“I worry that to be a poet / is to sit and wait for beautiful things /
to die. To exploit distance. To steal / flight. To wring murder into myth,
to retell it”
Saddled with a burden as timely and essential to the subjects of Killing It, Gaia Rajan writes, in a fearless approach to telling. As is typical of confessionalism, the poet flings all caution in the face of the bull. They are the red flag, the matador, and the dust that refuses to settle. As all good books are known to do, this body of work is one that is intolerant of evanescence.
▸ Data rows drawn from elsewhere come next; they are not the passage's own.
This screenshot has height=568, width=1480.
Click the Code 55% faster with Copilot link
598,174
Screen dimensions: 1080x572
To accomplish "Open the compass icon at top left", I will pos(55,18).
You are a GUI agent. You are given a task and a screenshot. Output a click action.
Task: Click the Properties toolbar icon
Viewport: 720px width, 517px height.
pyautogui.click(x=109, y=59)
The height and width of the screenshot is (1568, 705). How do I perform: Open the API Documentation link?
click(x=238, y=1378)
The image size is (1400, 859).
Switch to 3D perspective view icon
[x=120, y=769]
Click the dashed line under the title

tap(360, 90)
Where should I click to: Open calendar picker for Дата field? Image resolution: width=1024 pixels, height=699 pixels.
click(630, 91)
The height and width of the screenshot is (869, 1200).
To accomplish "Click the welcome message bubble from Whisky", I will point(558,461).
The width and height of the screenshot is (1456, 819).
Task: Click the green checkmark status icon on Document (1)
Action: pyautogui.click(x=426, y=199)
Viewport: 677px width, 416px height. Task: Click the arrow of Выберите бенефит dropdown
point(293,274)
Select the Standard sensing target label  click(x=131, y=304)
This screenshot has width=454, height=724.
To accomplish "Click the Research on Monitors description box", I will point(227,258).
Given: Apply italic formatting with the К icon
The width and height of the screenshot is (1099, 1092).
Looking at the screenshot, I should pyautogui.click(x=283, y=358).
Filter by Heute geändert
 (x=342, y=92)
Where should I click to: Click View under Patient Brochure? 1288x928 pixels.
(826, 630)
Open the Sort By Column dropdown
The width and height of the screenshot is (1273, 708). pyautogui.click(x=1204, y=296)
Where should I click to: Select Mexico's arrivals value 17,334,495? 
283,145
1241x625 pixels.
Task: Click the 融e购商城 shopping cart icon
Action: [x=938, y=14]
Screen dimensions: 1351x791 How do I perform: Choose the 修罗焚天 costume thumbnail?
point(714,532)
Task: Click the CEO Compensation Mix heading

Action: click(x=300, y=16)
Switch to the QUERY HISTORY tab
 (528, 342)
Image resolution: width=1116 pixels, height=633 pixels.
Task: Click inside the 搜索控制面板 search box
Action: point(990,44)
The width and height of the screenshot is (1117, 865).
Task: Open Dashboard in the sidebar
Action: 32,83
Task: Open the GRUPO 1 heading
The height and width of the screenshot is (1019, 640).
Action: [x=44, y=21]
For obvious reasons as one examines this body of work, “Killing it” is the opening poem. In it is a direct representation of the poet’s frustration over having to live in the Midwest. Undoubtedly, this work is a strong contender for the title of the centerpiece. I particularly like how the poem makes me picture the persona, introducing the book by catching their breath in a protest that refuses the tenderness only characteristic of prey— a thing to be tamed that will break any chain not to. What lays written before me is the transcription of a throat emptying the truth of the heart it is a spokesperson for. It screams in the very words, “I was the prodigal / daughter and then the prodigy, the child the mothers prayed for, / spelling bee queen, good at silence”. In this lines is that subtle disdain of being a role model, later proving they are indeed not “good at silence”. The silence of the ‘good girl’, the usual, everyday lady— a songbird stuck with a sheet music that lulls instead of waking the forest.
With a focus on queer Asian American identity, the culture of American achievement, and a body that desires to run unrestrained with all that is free, the poet insightfully examines the intersections of race, gender, and sexuality. Given its deliberate organization and linguistic choices, this book is excruciatingly self-conscious. The recurring motifs, not exempting myths, surrealness and ghosts, is the poet speaking once to be heard twice.
I sighed deeply as I went through this book, expressing my sincere admiration for this method of expression. Any further remarks may trigger a spoiler alert as the many forms adopted scream for recognition. Sonnet, prose, tiara, couplet, and ghazal crown are a few of them. Clarity, originality, voice, cohesiveness, and linguistic skill that shows the evidence of practiced hands transcend form, without reducing its aesthetic appeal.
Here is that book on a self unconsciously erased finding the restoration it deserves— a body full of hands embracing every scar it was meant to be ashamed of. It is a threat to anything less than an obsession for genuine art. The extraordinary method of employing physical violence to depict emotional experiences is compelling. “Killing it” is an altar on which the old self is offered up, killed— each patter of red, echoing through each poem. The deftness of this poet’s narrative has earned a place on my list of highly recommended poetry collections.